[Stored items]
──────────

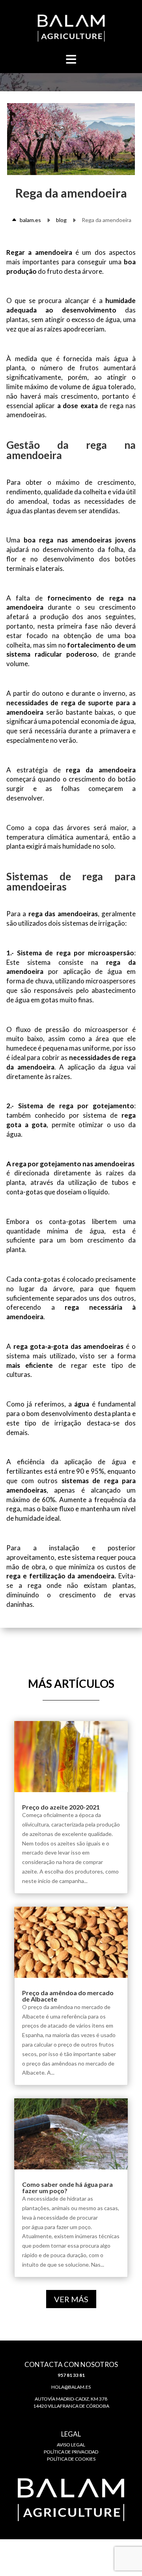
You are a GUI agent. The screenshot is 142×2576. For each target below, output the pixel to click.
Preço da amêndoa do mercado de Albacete (68, 1996)
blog (61, 220)
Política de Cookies (71, 2459)
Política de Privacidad (71, 2452)
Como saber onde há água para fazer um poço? (67, 2187)
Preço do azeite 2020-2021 (61, 1807)
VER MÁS (71, 2299)
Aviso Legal (71, 2445)
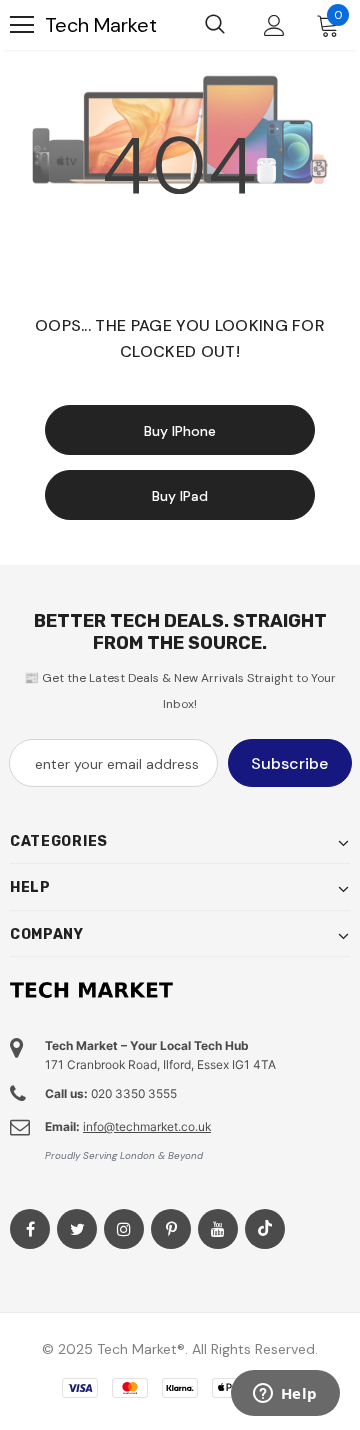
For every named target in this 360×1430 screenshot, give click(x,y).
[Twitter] (77, 1229)
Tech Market (101, 25)
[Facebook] (30, 1229)
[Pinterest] (171, 1229)
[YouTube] (218, 1229)
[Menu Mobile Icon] (22, 25)
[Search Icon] (215, 25)
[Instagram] (124, 1229)
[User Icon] (274, 25)
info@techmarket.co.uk (147, 1126)
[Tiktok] (265, 1229)
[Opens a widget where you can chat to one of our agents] (285, 1395)
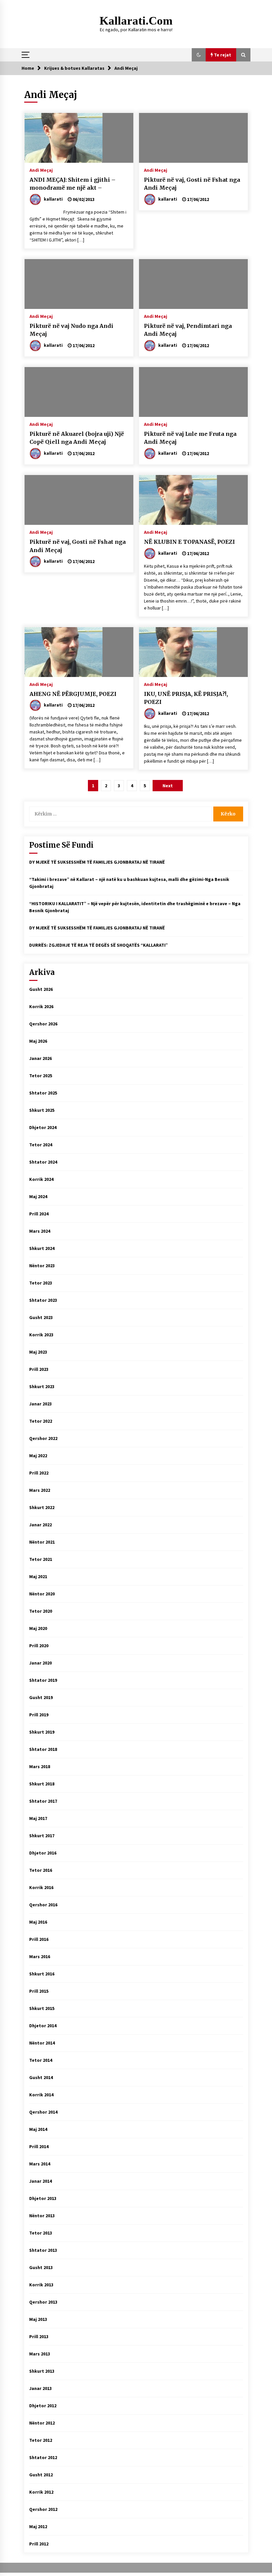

──────────

The required output is the lines from the one containing "[Facebook] (30, 1229)" through the end of the records above, reproduced exactly, with no pictures.

[Facebook] (30, 1229)
[Pinterest] (171, 1229)
[YouTube] (218, 1229)
[Menu Mobile Icon] (22, 25)
[Search Icon] (215, 25)
[Instagram] (124, 1229)
[User Icon] (274, 25)
info@techmarket.co.uk (147, 1126)
[Tiktok] (265, 1229)
[Opens a widget where you can chat to one of our agents] (285, 1395)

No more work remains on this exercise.